Le Macaron "S" : Une Signalisation Spécifique et Facultative sur les Véhicules
Si le macaron bleu, blanc, rouge renvoie principalement à l'identité nationale ou à des fonctions officielles, d'autres types de macarons, bien que n'arborant pas toujours ces couleurs, jouent un rôle important sur les véhicules modernes en matière de signalisation. L'un d'eux, qui a récemment suscité une large discussion, est le disque « S », apposé à l'arrière d'une voiture. Ce macaron, contrairement à une idée reçue, n'est pas obligatoire. Son affichage permet de prévenir les autres conducteurs qu'une personne âgée est au volant.

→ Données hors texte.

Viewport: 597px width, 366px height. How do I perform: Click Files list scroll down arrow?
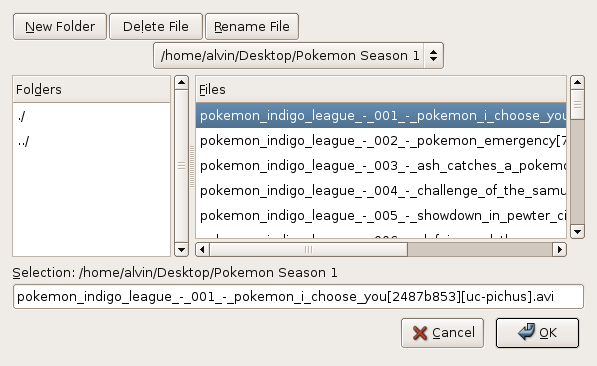pos(578,231)
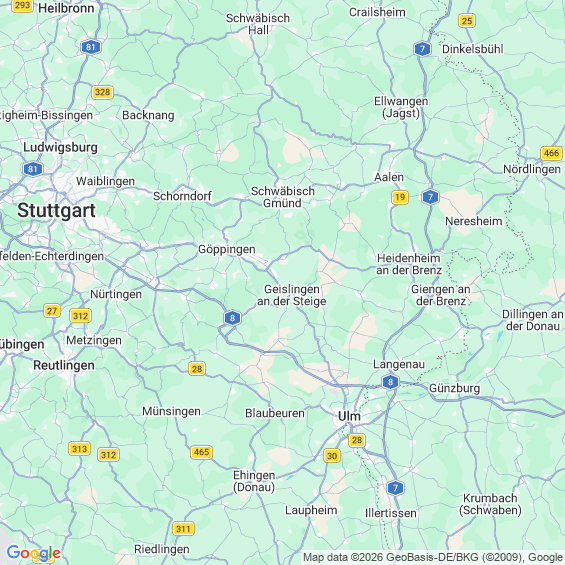Select the Stuttgart city label
The width and height of the screenshot is (565, 565).
[x=57, y=210]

L'existence et la signification de ce disque ont été largement médiatisées, notamment à la suite de quelques vidéos virales sur les réseaux sociaux questionnant son caractère impératif. Ce sujet est revenu sur le devant de la scène après un fait divers tragique survenu en juin dernier, à La Rochelle. Une femme de 83 ans, circulant à contresens, a percuté un groupe de jeunes cyclistes, entraînant le décès d'une des victimes. Cet événement dramatique a mis en lumière les préoccupations concernant la conduite des seniors.
Il est crucial de préciser que la Sécurité routière, sur son site officiel, confirme que le disque dédié aux personnes âgées de plus de 70 ans, destiné à être appliqué à l'arrière du véhicule, n'est pas obligatoire. Cet objet n'émane d'ailleurs pas de cette administration. Il a été créé en 2016 par l'association Signal S. Sur sa page Internet, cette dernière confirme le caractère facultatif de la vignette : « Loin de vouloir rendre ce disque obligatoire pour tous nos aînés, nous estimons qu'il ne doit s'adresser qu'aux personnes âgées en légère perte de confiance au volant […] ».

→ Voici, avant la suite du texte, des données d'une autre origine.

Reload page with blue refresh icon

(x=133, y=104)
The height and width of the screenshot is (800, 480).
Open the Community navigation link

Plus généralement, concernant les seniors au volant, il n'existe à ce jour aucune obligation légale spécifique en France, pas même une visite médicale d'aptitude systématique. Pourtant, le vieillissement altère naturellement certaines capacités physiques et cognitives essentielles à la conduite, comme la vision, les réflexes, l'audition, le temps de réaction, ou encore la capacité à gérer des situations complexes. Prendre le volant peut alors s'avérer potentiellement dangereux, non seulement pour le conducteur lui-même mais aussi pour les autres usagers de la route. Face à cette réalité, la Sécurité routière préconise, pour les personnes concernées, de faire des stages de remise à niveau sur la réglementation et leur propre conduite. Ces stages sont dispensés par divers organismes tels que des associations, des auto-écoles spécialisées ou des mutuelles, offrant un accompagnement adapté pour maintenir une conduite sécuritaire. L'idée n'est pas de stigmatiser, mais de proposer des solutions proactives pour pallier les effets du vieillissement sur les aptitudes à la conduite.

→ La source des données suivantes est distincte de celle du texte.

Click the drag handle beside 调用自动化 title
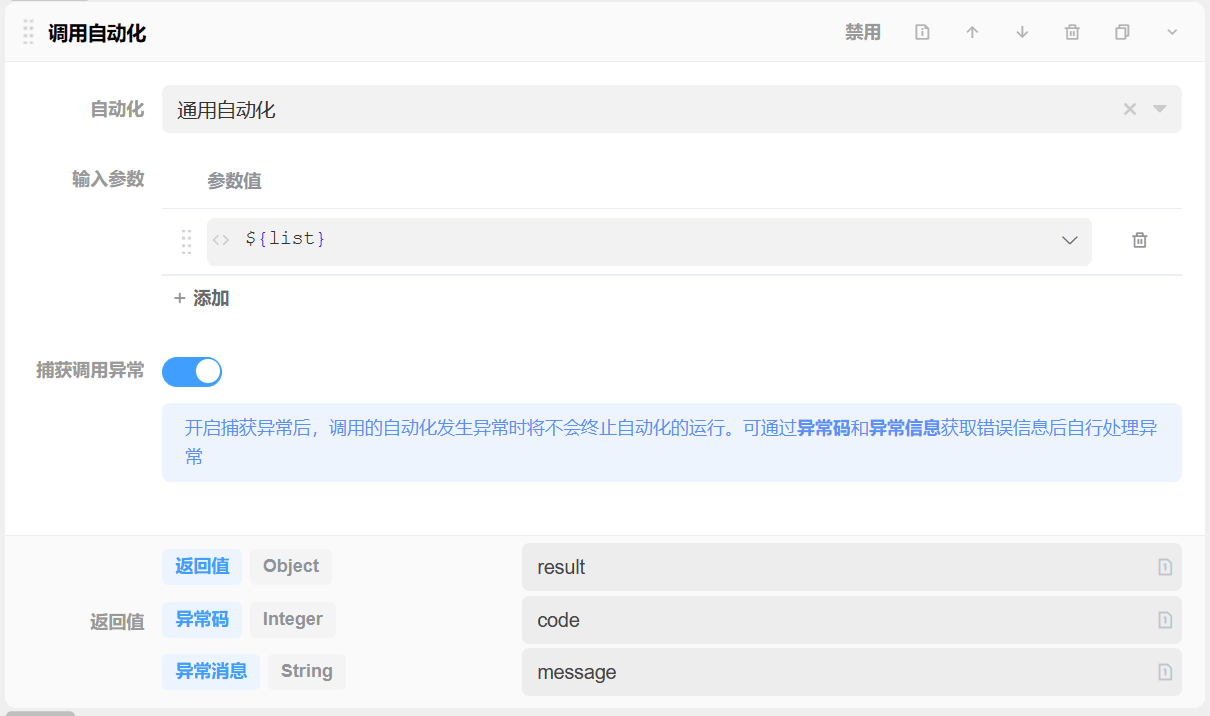pos(29,32)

L'affichage du macaron « S », bien que facultatif, constitue ainsi une démarche volontaire de transparence et de prévention de la part des conducteurs seniors qui se sentent concernés, invitant ainsi les autres usagers à une vigilance et une patience accrues. Il s'agit d'un exemple concret de la manière dont des dispositifs de signalisation peuvent, même sans obligation légale, contribuer à une meilleure cohabitation sur les routes, en complément des symboles nationaux qui, eux, portent une histoire et une charge symbolique bien plus anciennes et profondes. Ces discussions autour des macarons et des symboles sur les véhicules montrent l'évolution constante des interactions entre la technologie, la réglementation, la symbolique et les comportements humains dans l'espace public, particulièrement sur les routes qui sont le théâtre de nos déplacements quotidiens. La compréhension de ces différents éléments permet d'appréhender la richesse des significations que peuvent revêtir des éléments visuels apparemment anodins, mais qui sont en réalité porteurs de sens historiques, sociaux et pratiques.